◆ Activity ◆
Return the line containing "Where should I" and every line beneath it through the end of the entries below, unchanged. Pictures stay out.

◆ Material for the task ◆
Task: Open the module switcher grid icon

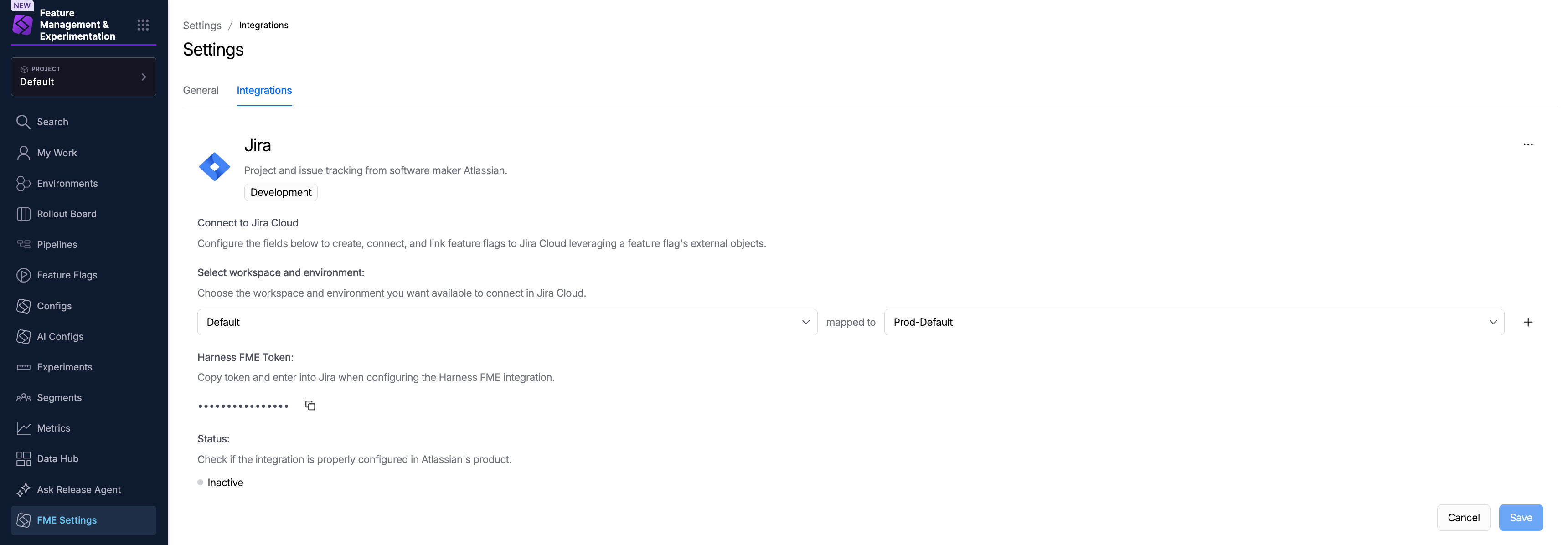Action: click(x=143, y=25)
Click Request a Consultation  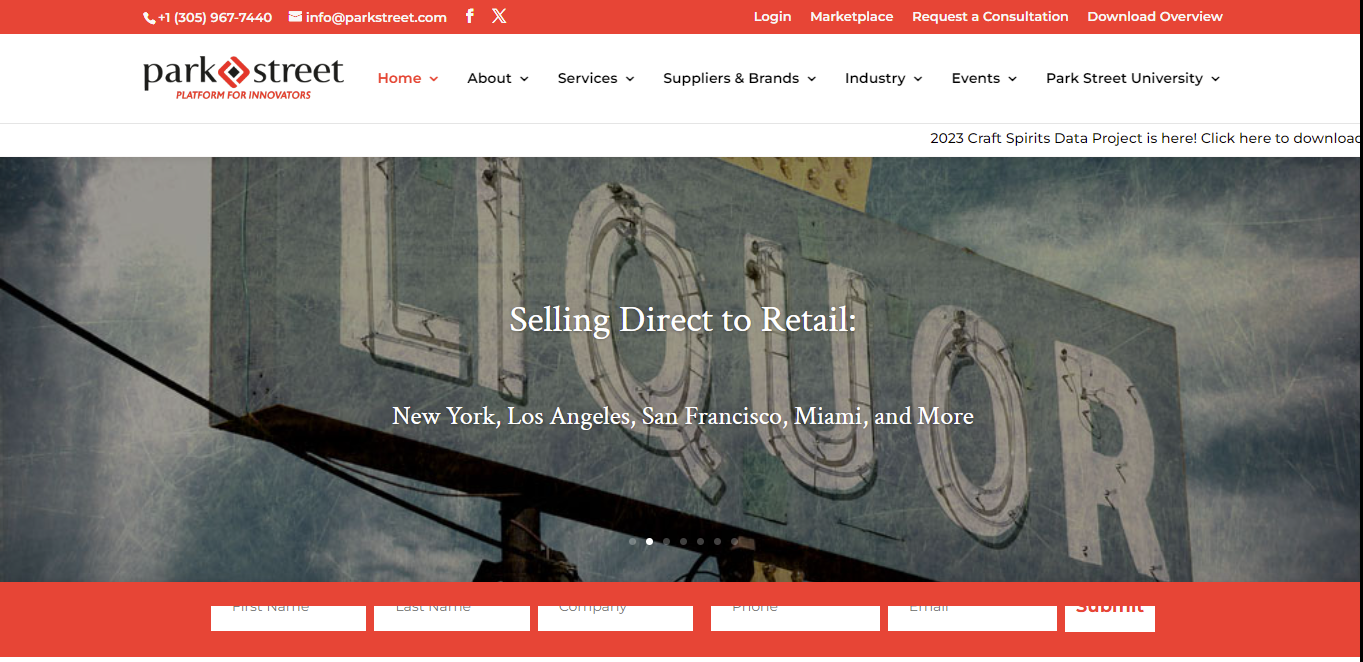point(990,17)

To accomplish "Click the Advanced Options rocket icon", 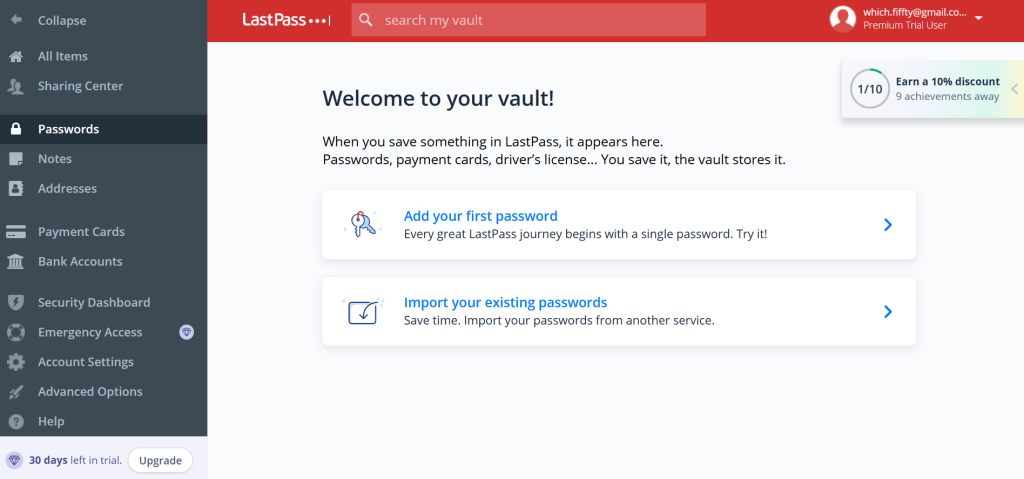I will pyautogui.click(x=16, y=392).
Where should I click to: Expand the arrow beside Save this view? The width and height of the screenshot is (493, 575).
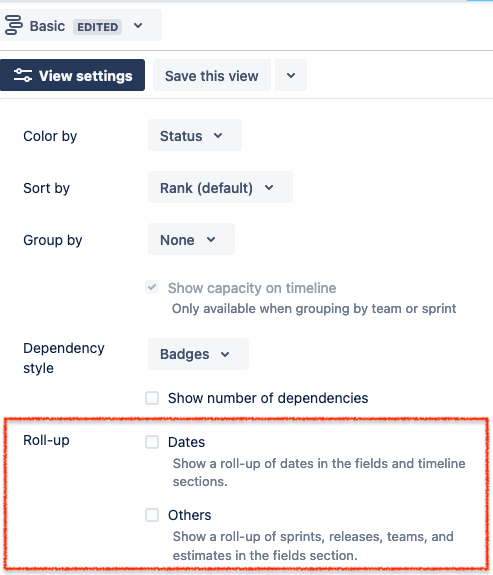pos(291,75)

◆ Written response ◆
Where should I click to: Expand the arrow beside Save this view? The width and height of the screenshot is (493, 575).
pos(291,75)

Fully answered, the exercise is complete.